This week my main goal was to get a Part of Speech (PoS) tagger up and running. After some searching and testing I decided to use the Natural Language Toolkit (NLTK.org). While it has to be installed (as opposed to running in a jar or python egg) it runs quickly and effectively. It provides a huge host of options and does a good job. While still not perfect, it works smoothly and more than satisfies our needs.
However, because I was using an existing library, it didn’t take nearly the whole week. So I moved on to next weeks goals, which were to generate an ontology to represent the corpus using thesauri and the identified PoS words. This was slightly complicated as the current state-of-the-art approach only enables equivalence associations.

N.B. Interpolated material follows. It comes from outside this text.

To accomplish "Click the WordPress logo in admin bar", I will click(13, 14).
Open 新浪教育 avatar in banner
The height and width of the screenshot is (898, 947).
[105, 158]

To improve this I came up with a fairly novel approach to enable the inference of subclasses based upon synonym symmetry. That is, if you have two words, lets say Cow and Mammal, we can infer that cow is a subclass with the following process. Use the thesauri to look up all synonyms for cow and for mammal. We would find things like the following: cow->steer, mammal, bessie, milk, etc mammal->animal, classification, etc. Thus, we would see that while mammal is a synonym for cow, cow is NOT a synonym for mammal. What does that mean? Simply that ALL cows are mammals, but that NOT ALL mammals are cows. Or in other words, cow is a subclass of mammal.
While this approach is not perfect, and introduces so possible weird associations (as not all synonyms make sense within a given context), initial testing suggests that this can greatly increase the ability of our technique to determine coverage. With this, I have most of the code completed to generate an ontology using a thesauri lookup algorithm. I also have same non-formal test cases to go with this.